Matthew E. H. White, Jesús Gil, Edward W. Tate
bioRxiv 2022.12.12.518491;
doi: https://doi.org/10.1101/2022.12.12.518491
Covalent drug discovery, in particular targeting reactive cysteines, has undergone a resurgence over the past two decades, demonstrated by recent clinical successes of covalent inhibitors for high-priority cancer targets. Reactive cysteine profiling, first pioneered by the Cravatt lab, has emerged in parallel as a powerful approach for proteome-wide on- and off-target profiling. Thus far however, structural analysis of liganded cysteines has been restricted to experimentally determined protein structures.
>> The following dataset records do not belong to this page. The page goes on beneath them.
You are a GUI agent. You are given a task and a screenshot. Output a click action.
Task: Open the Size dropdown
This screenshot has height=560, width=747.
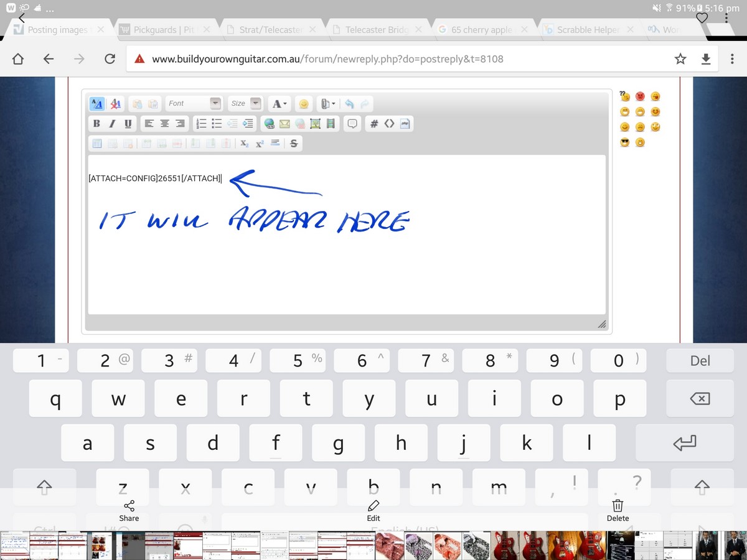coord(245,103)
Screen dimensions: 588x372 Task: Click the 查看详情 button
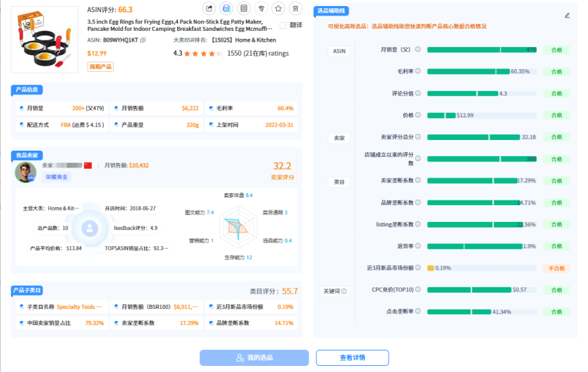[x=352, y=358]
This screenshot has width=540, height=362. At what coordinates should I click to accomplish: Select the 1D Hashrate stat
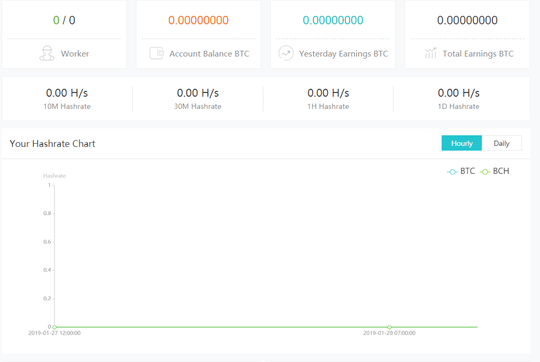click(458, 99)
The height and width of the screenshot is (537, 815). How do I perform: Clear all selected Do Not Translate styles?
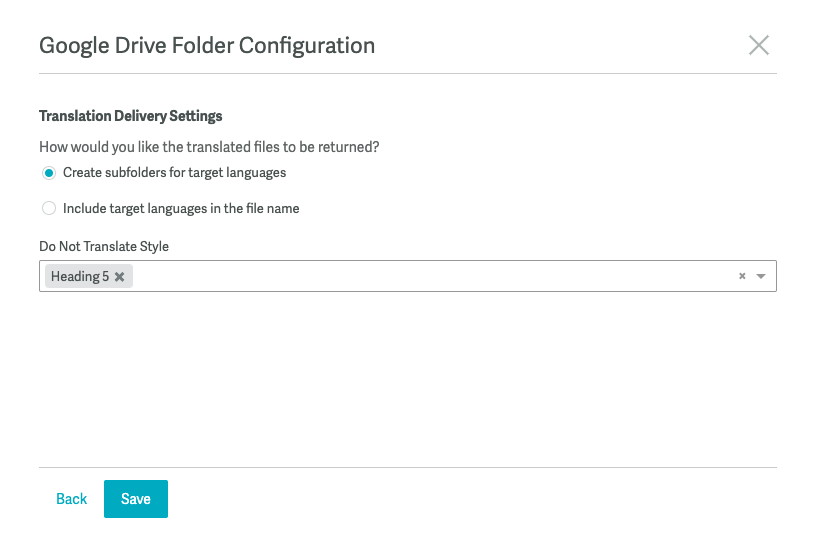(742, 276)
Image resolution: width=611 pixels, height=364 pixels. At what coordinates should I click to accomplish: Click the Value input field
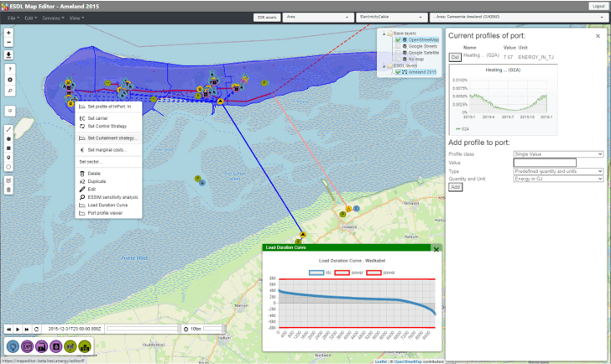pyautogui.click(x=545, y=162)
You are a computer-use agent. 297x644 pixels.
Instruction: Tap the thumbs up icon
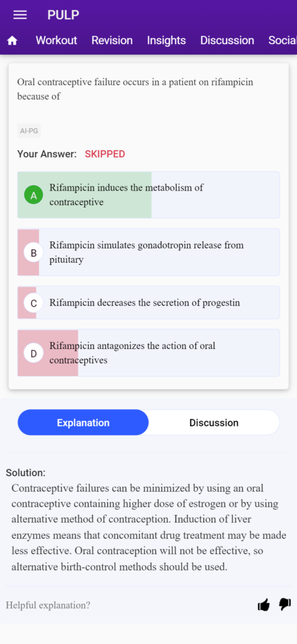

We combined AlphaFold-predicted amino acid side chain accessibilities for >95% of the human proteome with a meta-analysis of thirteen public cysteine profiling datasets, totalling 40,070 unique cysteine residues, revealing accessibility biases in sampled cysteines primarily dictated by warhead chemistry. Analysis of >3.5 million cysteine-fragment interactions further suggests that exposed cysteine residues are preferentially targeted by elaborated fragments and drug-like compounds. We finally propose a framework for benchmarking coverage of ligandable cysteines in future cysteine profiling approaches, considering both selectivity for high-priority residues and quantitative depth. All analysis and produced resources (freely available at www.github.com/TateLab) are readily extendable to reactive amino acids beyond cysteine, and related questions in chemical biology.